» Prompt: All lines from the one containing "Toggle visibility of oneshot signal" down to the final line of the entries below: return them exactly.

Pixel coordinate grounding data:
▼▼▼

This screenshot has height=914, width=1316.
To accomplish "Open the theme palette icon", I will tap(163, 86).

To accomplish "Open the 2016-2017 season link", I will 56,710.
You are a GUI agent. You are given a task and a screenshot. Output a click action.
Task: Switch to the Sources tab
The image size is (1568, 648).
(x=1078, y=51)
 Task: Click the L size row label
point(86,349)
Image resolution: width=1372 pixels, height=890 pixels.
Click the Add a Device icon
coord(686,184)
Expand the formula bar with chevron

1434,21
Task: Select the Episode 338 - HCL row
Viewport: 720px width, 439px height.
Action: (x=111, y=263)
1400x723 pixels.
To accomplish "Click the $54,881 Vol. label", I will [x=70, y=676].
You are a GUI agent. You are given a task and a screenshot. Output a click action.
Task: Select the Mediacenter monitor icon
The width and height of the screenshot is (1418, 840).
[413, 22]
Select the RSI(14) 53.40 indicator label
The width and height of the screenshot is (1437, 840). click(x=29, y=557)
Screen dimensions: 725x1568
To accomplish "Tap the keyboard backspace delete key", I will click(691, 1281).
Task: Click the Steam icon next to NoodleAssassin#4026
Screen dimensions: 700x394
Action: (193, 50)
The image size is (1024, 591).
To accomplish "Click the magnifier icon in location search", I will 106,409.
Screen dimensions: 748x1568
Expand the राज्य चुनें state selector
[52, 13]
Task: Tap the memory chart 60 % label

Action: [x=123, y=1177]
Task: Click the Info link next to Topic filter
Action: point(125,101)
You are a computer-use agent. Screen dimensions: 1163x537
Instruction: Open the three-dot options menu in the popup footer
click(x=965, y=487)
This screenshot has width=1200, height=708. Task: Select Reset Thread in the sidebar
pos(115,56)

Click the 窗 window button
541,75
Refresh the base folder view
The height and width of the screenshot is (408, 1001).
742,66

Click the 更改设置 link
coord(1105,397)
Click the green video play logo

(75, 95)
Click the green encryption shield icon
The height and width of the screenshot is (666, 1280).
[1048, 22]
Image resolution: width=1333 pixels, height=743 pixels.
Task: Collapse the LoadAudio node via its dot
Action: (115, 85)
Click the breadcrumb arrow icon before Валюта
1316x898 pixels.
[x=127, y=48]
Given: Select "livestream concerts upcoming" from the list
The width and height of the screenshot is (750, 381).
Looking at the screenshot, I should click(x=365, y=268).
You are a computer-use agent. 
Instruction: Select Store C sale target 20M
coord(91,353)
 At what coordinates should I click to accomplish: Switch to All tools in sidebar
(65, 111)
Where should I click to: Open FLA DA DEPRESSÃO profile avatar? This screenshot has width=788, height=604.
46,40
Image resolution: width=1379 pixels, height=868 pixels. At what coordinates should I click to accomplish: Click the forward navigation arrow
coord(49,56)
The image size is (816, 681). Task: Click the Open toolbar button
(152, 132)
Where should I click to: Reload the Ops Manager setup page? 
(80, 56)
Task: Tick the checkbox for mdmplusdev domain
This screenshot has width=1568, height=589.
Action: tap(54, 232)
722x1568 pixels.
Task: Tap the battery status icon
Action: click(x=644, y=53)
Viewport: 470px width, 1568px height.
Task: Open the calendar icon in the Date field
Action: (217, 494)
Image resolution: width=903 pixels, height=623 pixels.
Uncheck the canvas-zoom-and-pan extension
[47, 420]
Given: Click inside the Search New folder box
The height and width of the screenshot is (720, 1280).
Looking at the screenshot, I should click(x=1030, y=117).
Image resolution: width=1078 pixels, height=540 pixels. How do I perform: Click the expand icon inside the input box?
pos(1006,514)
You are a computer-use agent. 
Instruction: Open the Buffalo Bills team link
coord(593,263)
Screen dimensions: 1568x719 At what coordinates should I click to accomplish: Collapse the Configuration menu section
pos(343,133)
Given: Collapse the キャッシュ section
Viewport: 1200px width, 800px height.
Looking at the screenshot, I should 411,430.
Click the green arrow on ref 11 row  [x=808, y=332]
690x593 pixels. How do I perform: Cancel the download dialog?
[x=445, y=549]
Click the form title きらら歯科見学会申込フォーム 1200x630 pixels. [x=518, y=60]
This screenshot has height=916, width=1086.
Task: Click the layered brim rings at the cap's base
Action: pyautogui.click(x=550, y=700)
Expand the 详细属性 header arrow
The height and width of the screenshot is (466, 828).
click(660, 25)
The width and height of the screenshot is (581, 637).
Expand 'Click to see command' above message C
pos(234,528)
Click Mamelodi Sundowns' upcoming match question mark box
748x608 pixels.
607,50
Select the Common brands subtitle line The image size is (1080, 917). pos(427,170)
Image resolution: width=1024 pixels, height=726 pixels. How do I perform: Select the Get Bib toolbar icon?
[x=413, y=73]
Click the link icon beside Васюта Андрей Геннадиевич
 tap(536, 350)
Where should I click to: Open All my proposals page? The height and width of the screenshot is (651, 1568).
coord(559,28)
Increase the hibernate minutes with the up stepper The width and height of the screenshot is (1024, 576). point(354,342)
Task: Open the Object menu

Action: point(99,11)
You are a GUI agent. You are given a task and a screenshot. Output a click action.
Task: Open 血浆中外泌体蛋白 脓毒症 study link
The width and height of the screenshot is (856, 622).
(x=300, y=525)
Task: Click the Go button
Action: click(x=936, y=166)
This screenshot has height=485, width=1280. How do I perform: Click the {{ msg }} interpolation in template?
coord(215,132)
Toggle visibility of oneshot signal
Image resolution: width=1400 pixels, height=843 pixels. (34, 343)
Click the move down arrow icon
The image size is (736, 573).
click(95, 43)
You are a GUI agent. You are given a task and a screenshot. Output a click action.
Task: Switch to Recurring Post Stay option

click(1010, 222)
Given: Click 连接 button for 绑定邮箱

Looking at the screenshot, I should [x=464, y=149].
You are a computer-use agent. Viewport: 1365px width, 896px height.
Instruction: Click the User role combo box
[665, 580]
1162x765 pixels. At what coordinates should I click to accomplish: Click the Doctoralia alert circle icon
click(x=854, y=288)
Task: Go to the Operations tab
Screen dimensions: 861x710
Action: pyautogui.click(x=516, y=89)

▲▲▲

» Exercise answer:
Toggle visibility of oneshot signal
Image resolution: width=1400 pixels, height=843 pixels. (34, 343)
Click the move down arrow icon
The image size is (736, 573).
click(95, 43)
You are a GUI agent. You are given a task and a screenshot. Output a click action.
Task: Switch to Recurring Post Stay option

click(1010, 222)
Given: Click 连接 button for 绑定邮箱

Looking at the screenshot, I should [x=464, y=149].
You are a computer-use agent. Viewport: 1365px width, 896px height.
Instruction: Click the User role combo box
[665, 580]
1162x765 pixels. At what coordinates should I click to accomplish: Click the Doctoralia alert circle icon
click(x=854, y=288)
Task: Go to the Operations tab
Screen dimensions: 861x710
Action: pyautogui.click(x=516, y=89)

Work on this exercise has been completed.